Shigehira wurde zum meistgehaßten Taira nach Kiyomori, da man ihn für die Niederbrennung der bedeutendsten Tempel in Japan, Toudai-ji und Koufuku-ji in Nara 1180 verantwortlich machte. Für die Menschen, die damals glaubten, in der Zeit des Mappou, des Niedergangs der Welt zu leben, war die Zerstörung der Tempel, die vom Kaiserhaus und den Fujiwara beschirmt wurden, das Symbol für die Zerstörung der japanischen Nation selbst. Heike zitiert die angeblichen Worte von Kaiser Shoumu, dem Erbauer des Toudai-ji: "Wenn mein Tempel gedeiht, dann gedeiht das Reich, wenn mein Tempel untergeht, wird auch das Reich untergehen." Und Heike kommentiert weiter: "Und es scheint somit, daß das Reich dem Untergang geweiht ist."

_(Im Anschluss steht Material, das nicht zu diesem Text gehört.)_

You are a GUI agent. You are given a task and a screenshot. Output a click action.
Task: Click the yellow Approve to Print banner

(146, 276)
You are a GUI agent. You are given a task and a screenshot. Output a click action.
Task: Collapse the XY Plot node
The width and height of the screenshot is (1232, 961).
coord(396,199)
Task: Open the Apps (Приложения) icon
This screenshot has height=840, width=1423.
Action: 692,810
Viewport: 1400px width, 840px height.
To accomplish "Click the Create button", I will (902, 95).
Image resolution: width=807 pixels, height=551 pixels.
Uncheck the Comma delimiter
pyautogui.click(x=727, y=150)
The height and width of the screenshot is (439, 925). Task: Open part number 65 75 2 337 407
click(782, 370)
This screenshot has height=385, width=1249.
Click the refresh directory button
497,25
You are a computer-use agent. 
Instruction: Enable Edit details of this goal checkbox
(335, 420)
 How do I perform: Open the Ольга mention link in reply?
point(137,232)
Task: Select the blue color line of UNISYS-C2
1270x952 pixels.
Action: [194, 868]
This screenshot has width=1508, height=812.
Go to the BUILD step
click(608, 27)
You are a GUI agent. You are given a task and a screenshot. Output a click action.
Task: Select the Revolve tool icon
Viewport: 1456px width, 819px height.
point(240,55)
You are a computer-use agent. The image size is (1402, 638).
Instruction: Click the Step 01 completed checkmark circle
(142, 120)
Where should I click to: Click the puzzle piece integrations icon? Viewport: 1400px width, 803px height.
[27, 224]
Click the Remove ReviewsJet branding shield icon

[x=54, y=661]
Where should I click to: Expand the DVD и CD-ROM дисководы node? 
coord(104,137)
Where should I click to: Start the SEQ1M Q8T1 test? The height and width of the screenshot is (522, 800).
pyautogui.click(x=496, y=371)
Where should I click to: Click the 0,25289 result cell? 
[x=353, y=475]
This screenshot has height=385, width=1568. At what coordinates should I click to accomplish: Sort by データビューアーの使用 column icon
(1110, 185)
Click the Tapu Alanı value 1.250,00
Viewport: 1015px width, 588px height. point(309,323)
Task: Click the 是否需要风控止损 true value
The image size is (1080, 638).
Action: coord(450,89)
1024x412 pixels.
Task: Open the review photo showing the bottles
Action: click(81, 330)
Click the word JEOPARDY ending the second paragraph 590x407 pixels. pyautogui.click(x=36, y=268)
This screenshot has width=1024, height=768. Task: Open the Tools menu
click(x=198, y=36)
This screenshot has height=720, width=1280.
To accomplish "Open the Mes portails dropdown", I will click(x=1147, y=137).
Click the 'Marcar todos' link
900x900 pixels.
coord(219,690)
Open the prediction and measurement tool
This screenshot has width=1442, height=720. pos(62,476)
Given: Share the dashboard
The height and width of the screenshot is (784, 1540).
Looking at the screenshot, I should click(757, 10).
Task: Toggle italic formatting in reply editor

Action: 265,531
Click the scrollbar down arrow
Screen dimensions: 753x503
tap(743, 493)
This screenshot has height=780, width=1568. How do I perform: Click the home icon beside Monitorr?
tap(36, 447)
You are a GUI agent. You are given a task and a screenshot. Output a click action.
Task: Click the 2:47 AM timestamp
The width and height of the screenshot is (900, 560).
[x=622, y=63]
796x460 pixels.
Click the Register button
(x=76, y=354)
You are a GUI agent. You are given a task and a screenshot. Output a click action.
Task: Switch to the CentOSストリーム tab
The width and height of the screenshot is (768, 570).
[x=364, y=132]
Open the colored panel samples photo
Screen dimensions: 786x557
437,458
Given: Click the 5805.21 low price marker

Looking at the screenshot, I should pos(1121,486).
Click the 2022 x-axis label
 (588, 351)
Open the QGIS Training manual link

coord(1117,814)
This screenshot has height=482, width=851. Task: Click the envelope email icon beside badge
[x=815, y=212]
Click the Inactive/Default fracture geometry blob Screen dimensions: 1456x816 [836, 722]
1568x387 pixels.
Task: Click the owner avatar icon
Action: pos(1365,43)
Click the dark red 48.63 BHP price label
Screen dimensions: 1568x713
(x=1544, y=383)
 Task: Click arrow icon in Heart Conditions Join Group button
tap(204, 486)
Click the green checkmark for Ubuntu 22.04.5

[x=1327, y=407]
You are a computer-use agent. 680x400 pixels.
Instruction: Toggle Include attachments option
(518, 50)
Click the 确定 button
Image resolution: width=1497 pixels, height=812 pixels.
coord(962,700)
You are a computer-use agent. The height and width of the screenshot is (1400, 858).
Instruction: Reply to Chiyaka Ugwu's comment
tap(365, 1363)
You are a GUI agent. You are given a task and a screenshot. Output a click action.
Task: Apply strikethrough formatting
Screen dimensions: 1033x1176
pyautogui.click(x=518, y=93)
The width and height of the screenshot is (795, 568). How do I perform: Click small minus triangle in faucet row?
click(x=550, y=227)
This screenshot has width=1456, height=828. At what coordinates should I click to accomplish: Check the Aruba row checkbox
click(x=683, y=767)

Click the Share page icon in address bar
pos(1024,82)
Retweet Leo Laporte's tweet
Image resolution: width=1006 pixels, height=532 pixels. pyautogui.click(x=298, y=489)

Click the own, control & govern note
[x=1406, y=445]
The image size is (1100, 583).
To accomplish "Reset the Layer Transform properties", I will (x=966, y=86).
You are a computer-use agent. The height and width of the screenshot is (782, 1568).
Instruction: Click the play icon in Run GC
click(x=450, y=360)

Nach der Niederlage bei Ichi-no-Tani versuchte auch Shigehira, die rettenden Boote zu erreichen, er wurde jedoch aufgehalten und lebend gefangen genommen, ein höchst unübliches Vorgehen. Shigehiras Gefangennahme resultierte hauptsächlich aus der Feigheit eines Verbündeten. Nur wenige namentlich erwähnte Krieger der Heike sind als Feiglinge gebrandmarkt, während die große Mehrheit der Krieger in den Geschichten Mut und manchmal sogar außergewöhnliche Tapferkeit zeigten. Shigehira wurde zum Verhängnis, von seinem Stiefbruder Morinaga begleitet worden zu sein. Beide ritten zu den Booten, als Shigahiras Pferd von einem Pfeil getroffen wurde, ein Glückstreffer aus beachtlicher Distanz, doch seine Flucht war damit zunächst gestoppt. Morinaga ignorierte jedoch die Rufe von Shigehira und fürchtete wahrscheinlich, daß dieser sein Pferd beschlagnahmen würde, so daß er die verräterischen Abzeichen auf seiner Rüstung verbarg und so schnell wie möglich davonritt. Man nannte ihn daraufhin eine "ehrlose Person". Alleingelassen, versuchte Shigehira sich zu ertränken, doch das Wasser war zu seicht. Also zog er seinen Dolch und wollte sich damit töten, doch seine Verfolger hatten bereits aufgeschlossen und nahmen ihn gefangen. In den meisten Fällen wurden die Gefangenen sofort exekutiert und ihre Häupter zusammen mit den anderen bei der traditionellen Inspektion der Köpfe ausgestellt. Hochrangige Gefangene hatten jedoch oft eine öffentliche Demütigung vor ihrer Hinrichtung zu erleiden. Shigehira sollte allerdings eine weit längere Gefangenschaft erdulden.
Ausgetragen im zweiten Monat des Jahres 1184 an der Küste der Inlandsee markiert die Schlacht von Ichi-no-Tani die erste große Niederlage der Taira seit ihrer Flucht aus Kyoto ein Jahr zuvor. Zehn der näheren Verwandten von Kiyomori wurden getötet, einer gefangengenommen. Der einzige Hoffnungsschimmer war die gelungene Flucht des Kaisers Antoku nach Yashima, der Taira-Basis auf Shikoku.